Ferry Command shipping

La solution paraît aujourd’hui évidente, soit traverser les plus gros avions par la voie des airs. Elle ne l’était pas en 1940, à cause des risques élevés occasionnés par les longues distances, l’imprécision des instruments de navigation et les conditions météorologiques imprévisibles au-dessus de l’Atlantique. Dans les vingt ans suivant le premier vol entre Terre-Neuve et l’Irlande grâce à un appareil Vickers Vimy, moins d’une centaine de traversées de l’Atlantique sont réalisées avec succès, contre une cinquantaine d’échecs. La genèse de ce qui deviendra le Ferry Command de la RAF commence donc par un pari risqué du canadien Max Aitken, mieux connu sous le nom de Lord Beaverbrook, ministre responsable de la production d’avions dans le gouvernement de Winston Churchill.

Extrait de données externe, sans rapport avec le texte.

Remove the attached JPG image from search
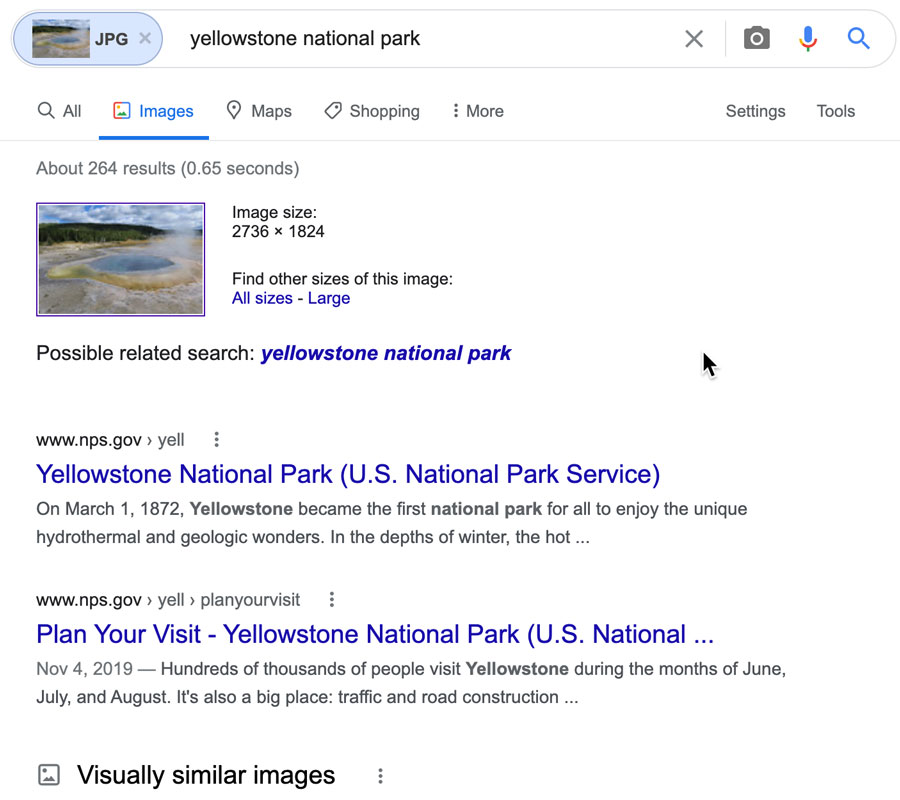The height and width of the screenshot is (800, 900). pos(144,38)
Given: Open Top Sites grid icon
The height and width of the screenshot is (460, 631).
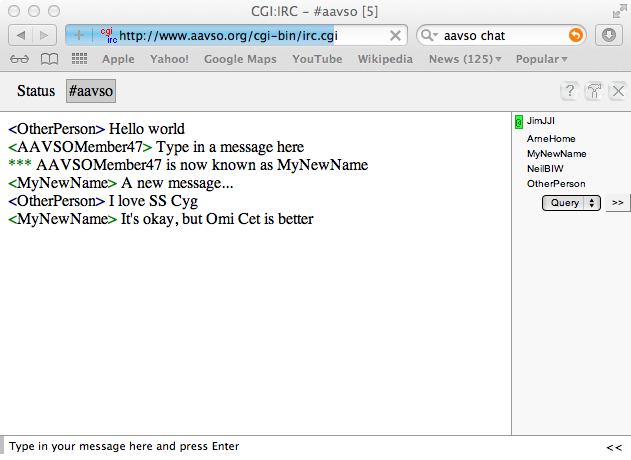Looking at the screenshot, I should point(78,59).
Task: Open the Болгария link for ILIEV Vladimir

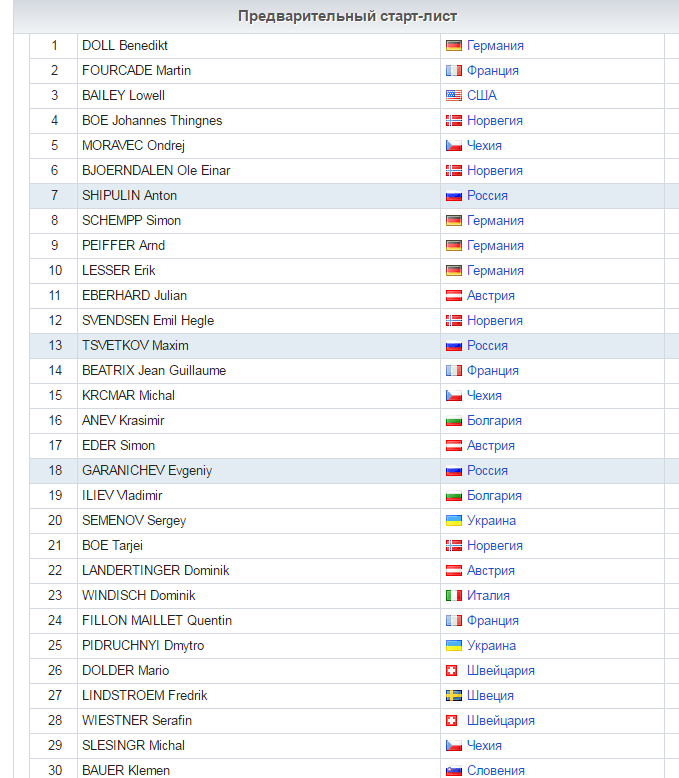Action: tap(494, 496)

Malgré l’opposition de la RAF et de ses fonctionnaires convaincus de la folie d’une telle entreprise, Lord Beaverbrook décide malgré tout d’en démonter la faisabilité. Dans le plus grand secret, il fait appel à George Woods-Humphery, ancien directeur général d’Imperial Airways, qui l’assure qu’il peut accomplir cette tâche, en autant que les aspects logistiques et administratifs puissent être assumés par une organisation de soutien. Lord Beaverbrook contacte donc son vieil ami Edward Beatty, président de l’entreprise Canadian Pacific Railways (CPR) qui venait tout juste de mettre sur pied une division de transport aérien. La tâche d’assembler les équipages nécessaires est confiée à l’australien Donald Bennett, ancien pilote de la RAF et pionnier de vols au long cours chez Imperial Airways.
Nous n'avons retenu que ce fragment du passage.